The National Association of Realtors said Tuesday that sales edged down 0.2 percent to a seasonally adjusted annual rate of 4.59 million. It was the seventh drop in the past eight months.
Sales rose in the Northeast and Midwest, suggesting that cold winter weather did not weigh as heavily on sales as in previous months. Freezing temperatures and snowstorms had contributed to lower sales in January and February.
"Sales appear to be stabilizing following earlier weather-related disruptions," Joseph LaVorgna, an economist at Deutsche Bank (DB), said in a note to clients. "We expect sales to improve as we enter the crux of the spring selling season."
Still, big price increases in the past year, along with higher mortgage rates, have made it harder for many Americans to afford a home. Pay increases haven't kept up with the higher buying costs.
Those trends and harsh weather have dragged down sales since last fall.
Sales fell last month in the West and South, where prices have risen the most in the past year. Price increases were smaller in the Northeast and Midwest.
Nationwide, the median sales price last month was $198,500, up 7.9 percent from 12 months ago.
The sharpest sales increase occurred among homes priced at $1 million or above. Purchases rose 8 percent in that category. Sales fell in nearly every other price group.
Other measures of home prices have shown stronger gains. Real estate data provider CoreLogic (CLGX) says prices rose 12.2 percent in the past year. That might be discouraging some potential investors, who accounted for just 17 percent of home sales in March, the lowest proportion since August. It was down from 21 percent in February.

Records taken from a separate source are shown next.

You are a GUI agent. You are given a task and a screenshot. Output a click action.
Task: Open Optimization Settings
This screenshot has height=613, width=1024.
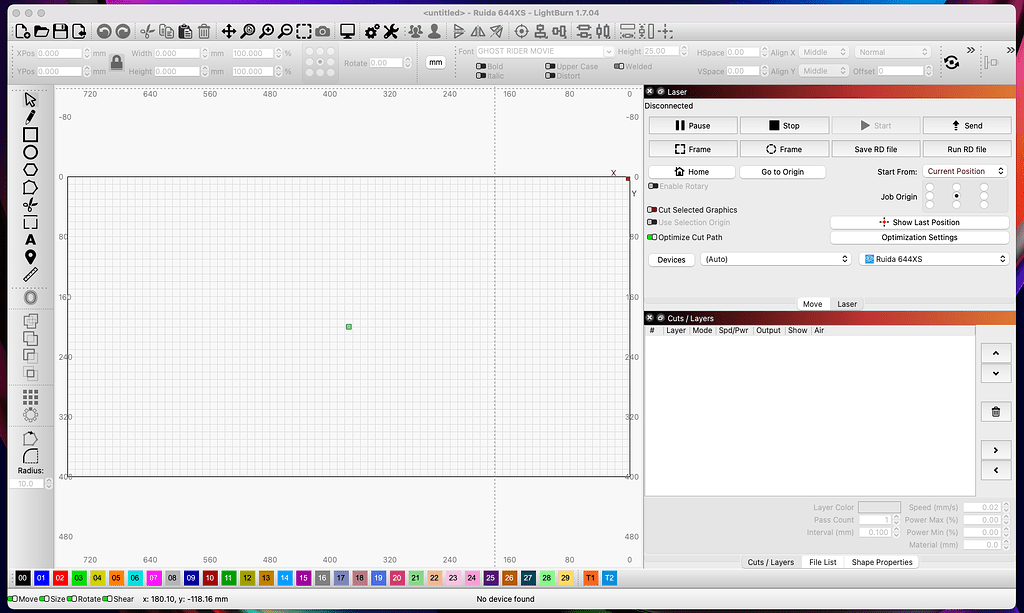tap(919, 237)
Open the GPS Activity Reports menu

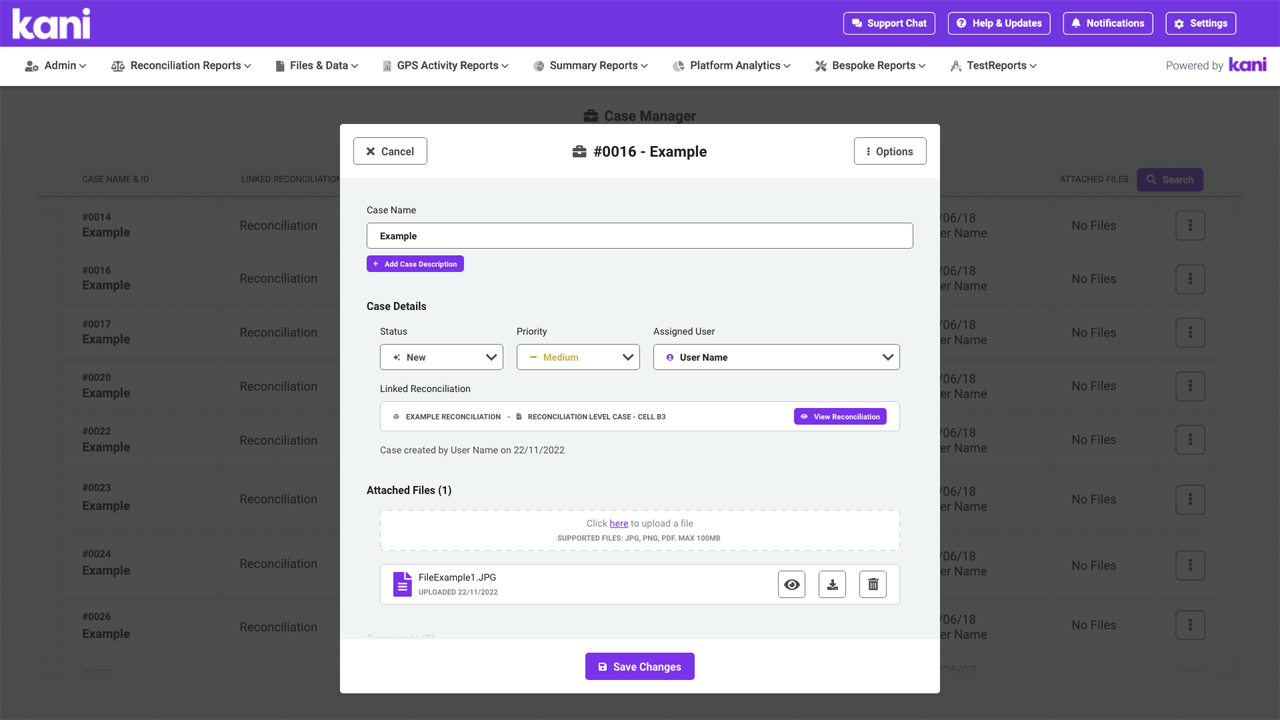coord(444,65)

But in a positive sign, first-time buyers made up 30 percent of home sales in March, the highest proportion in a year. That's still below the roughly 40 percent that's consistent with a healthy housing market. First-timers have struggled to save for down payments. They also face tight credit standards.

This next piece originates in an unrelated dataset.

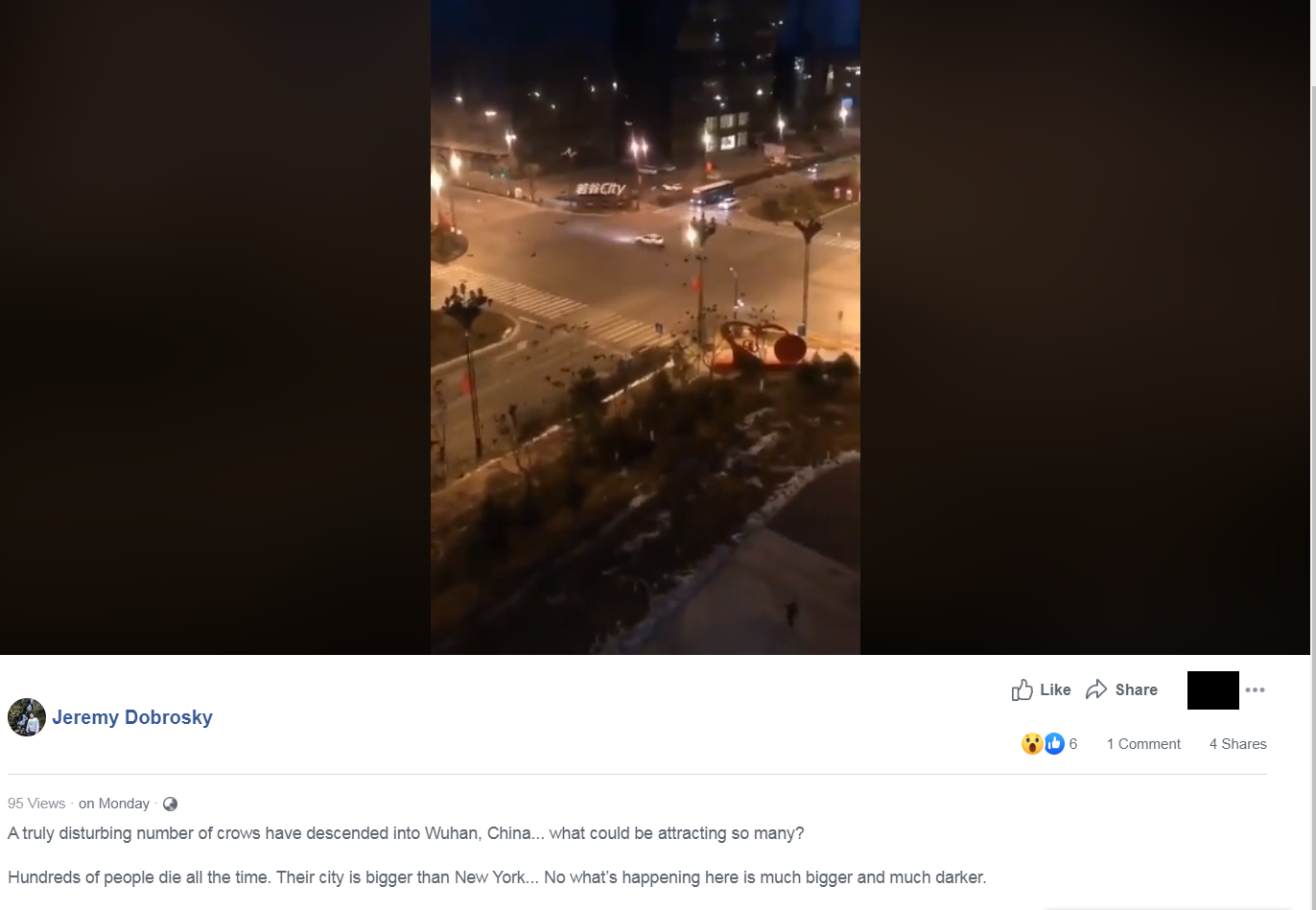Click the post caption about crows in Wuhan

pos(406,833)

Sales of existing homes rose steadily in the first half of last year, reaching an annual pace of 5.38 million in July. But sales slowed in the fall as rising mortgage rates and higher prices began to squeeze some buyers out of the market.

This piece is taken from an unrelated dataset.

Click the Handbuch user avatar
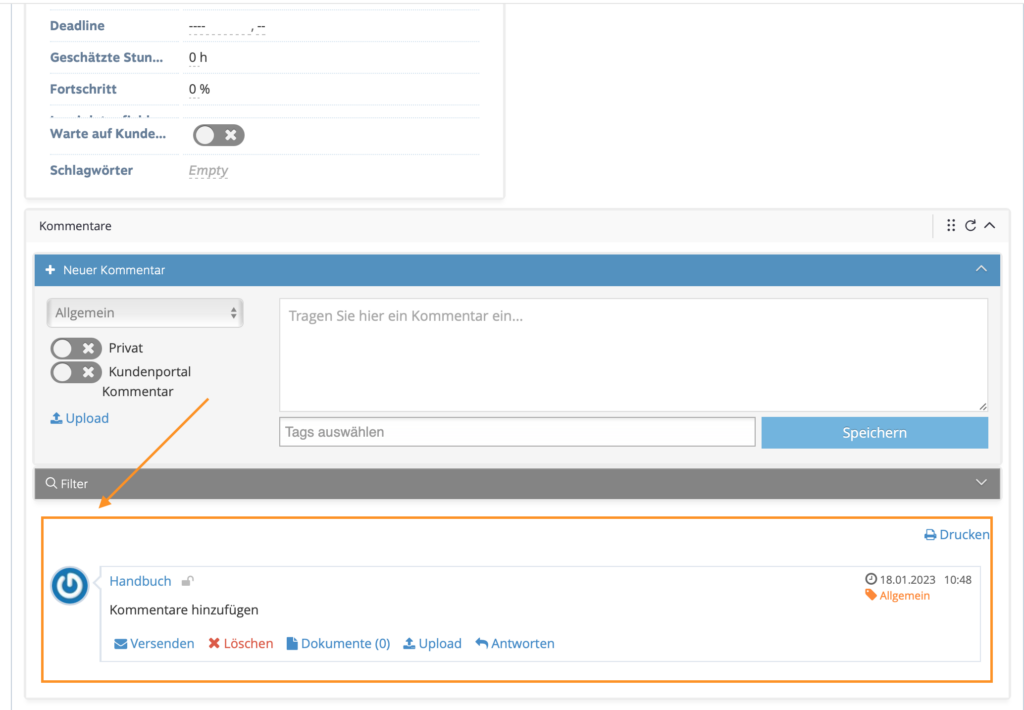 [70, 585]
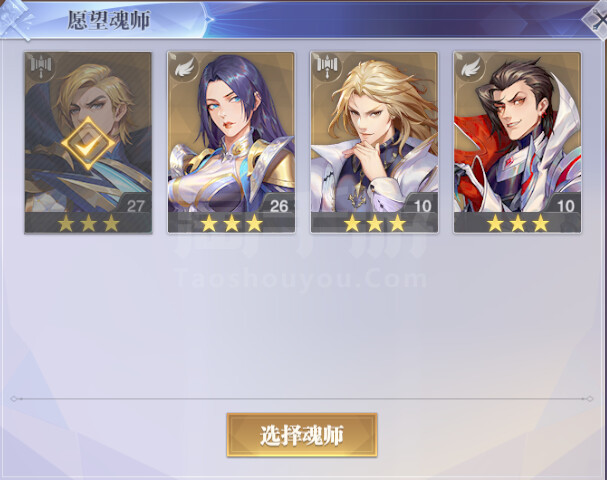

About 5.1 million homes changed hands last year, the most in seven years. But that's still below the 5.5 million that reflect a healthy market. Many economists expect sales to rise modestly this year but to remain below the 5.5 million level.
Home prices are rising even as sales slow. That's a sign that the supply of available homes is tight, forcing potential buyers to make higher bids.
There were nearly 2 million homes for sale at the end of March. But at the current sales pace, that's enough to last only 5.2 months, below the 6 months' supply that's considered normal.
More construction is needed to boost the supply, the Realtors' group argues.
The average rate on a 30-year mortgage was 4.27 percent last week, according to mortgage buyer Freddie Mac. That was down from 4.34 percent the previous week. But the rate is still about a full percentage point above last spring's record lows.